Brad Jacobs explains his methodology for building eight separate billion-dollar companies through industry consolidation, recruiting superior talent, and applying a consistent operational toolkit. He discusses his relationship with mentor Ludwig Jesselson, meditation practices, and philosophy on problems as opportunities.

Key Questions Answered

  • Industry Selection Framework: Target large, growing, fragmented industries where companies can be acquired at reasonable prices, technology adoption lags, and AI disruption is unlikely near-term. Apply the same consolidation playbook across garbage, construction, transportation, logistics, and distribution sectors to systematically double EBITDA within three to five years through disciplined acquisitions and operational improvements.
  • A-Player Identification Test: Visualize each team member quitting unexpectedly and gauge your emotional reaction. Pure terror and panic indicates an A-player you cannot replace. Mild disappointment signals a B-player who is replaceable.
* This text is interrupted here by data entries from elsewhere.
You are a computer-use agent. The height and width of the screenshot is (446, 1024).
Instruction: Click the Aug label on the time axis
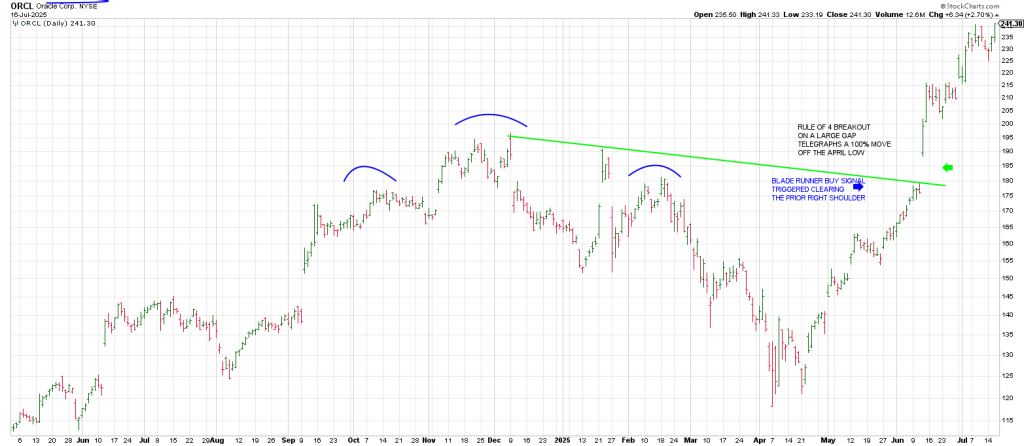216,439
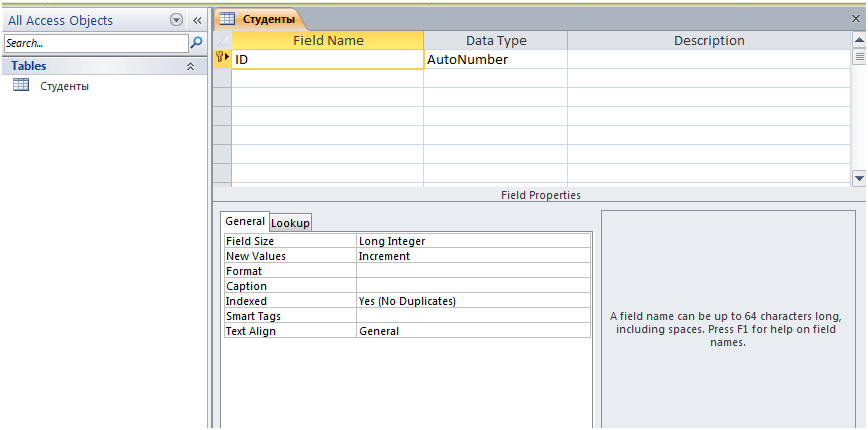Click inside the navigation Search box
This screenshot has height=430, width=868.
pyautogui.click(x=96, y=43)
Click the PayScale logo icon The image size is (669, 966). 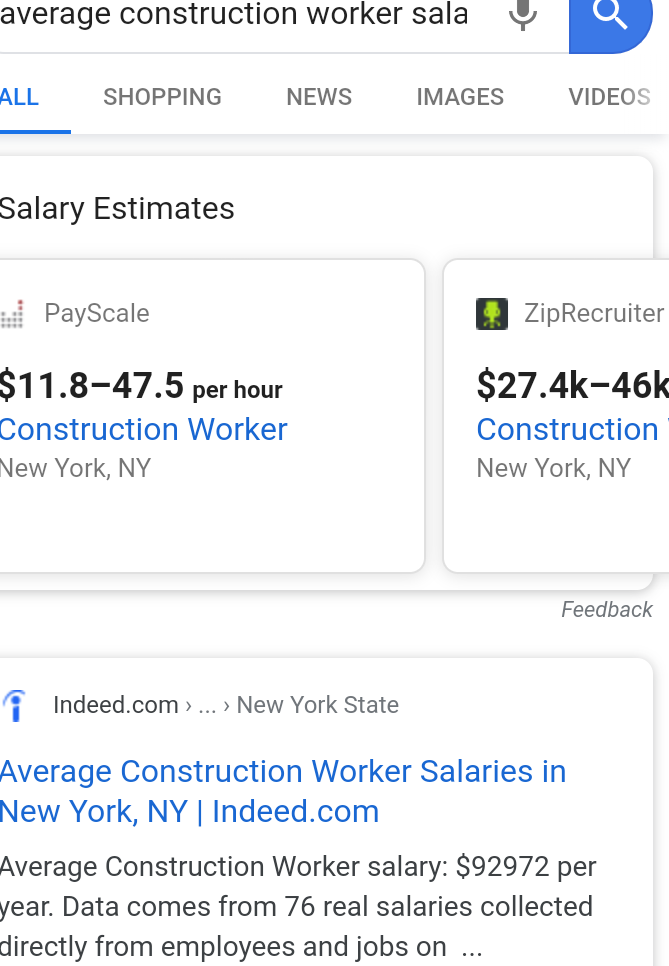(x=12, y=314)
Relief or indifference reveals a C-player who should be terminated immediately. Spend most CEO time on recruiting and retaining top talent across the organization.
  • Meeting Structure Protocol: Conduct ten-hour monthly operating reviews with twenty-five senior leaders. Pre-distribute materials, collect questions via app, have participants rate questions one to ten, then discuss only items rated eight or above. This group-sourced agenda creates better outcomes than top-down directives and ensures full team engagement in priority-setting and problem-solving discussions.
  • Perfectionism Management: Modify demands into preferences through cognitive therapy techniques. Instead of requiring yourself, others, and the universe to be perfect, shift to preferring improvement while accepting imperfection. This mental framework reduces stress and increases effectiveness. Validate negative thoughts first, then dispute them rationally rather than catastrophizing problems into dramas that drain energy and cloud judgment.
  • Feedback Loop Architecture: Establish intense, voluminous feedback mechanisms between all organizational levels, customers, vendors, and investors. Share information widely despite competitive concerns. Ask frontline employees two questions: their single best improvement idea and job satisfaction rating one to ten. Read all responses personally to maintain unfiltered access to operational reality and identify improvement opportunities executives might hide.

Notable Moment

Jacobs describes experiencing clinical depression during a two-year transition period between companies. He worked with a cognitive therapist twice weekly for ninety-minute sessions, identifying his perfectionism as the root cause. This therapeutic work fundamentally changed his mental framework from demanding perfection to accepting reality, becoming a turning point in his leadership approach.